Un jour, le voilà qui s’arrête au bord de la source de la Diège, pour se rafraîchir. Et il observe alors tous les moulins parsemés tout au long de la rivière.
Il se dit alors que la terre de ce pays devait être bonne, et fournir de bon blé, en abondance, ce qui était vrai d’ailleurs, vu le nombre impressionnant de moulins que les petites gens avaient bâtis là. A l’époque, il faut dire, les gens était très attachés à la terre, et les géants, croyez-moi, ne faisaient pas exception à la règle.
Alors Gargantua se baisse, ramasse une bonne poignée de terre qu’il met dans sa chemise. Et puis repart.

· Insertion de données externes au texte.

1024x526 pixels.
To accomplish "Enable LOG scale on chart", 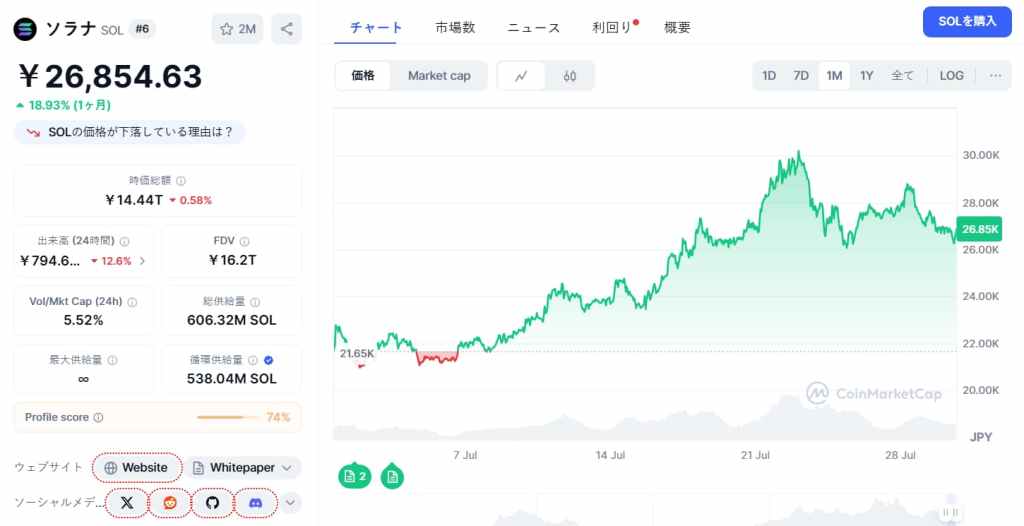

Mais vous savez comment sont les jeunes : les cheveux longs, empressés, vagabonds et toujours négligés. Gargantua était un géant, certes, mais un géant jeune, et vagabond qui plus est. En se promenant dans la campagne, il avait déchiré et troué ses vêtements. Aussi, à peine a-t’il fait deux pas (deux pas de géant), que la poignée de terre verse par un trou de sa chemise, et se répand en un petit tas sur le sol.
Et vous croyez qu’il s’en serait aperçu ? Non, bien sûr, étourdi et empressé comme il est, il court déjà quelque part, entre le Ségala et le Lévezou.
Mais les gens du pays, eux, quand le géant s’en est allé, ils sont sortis de leur maisons et, avec stupeur, ils ont découvert, sur l’espace d’une lieue, un grand trou, et un gros tas de terre bien tassée.
Voilà pourquoi on appelle ce gros trou, le Trou de Gargantua, et le Tumulus de Courbatiers, à ce qu’on raconte, il s’agirait de cette fameuse poignée de terre, échappée de la chemise trouée du géant rabelaisien ….”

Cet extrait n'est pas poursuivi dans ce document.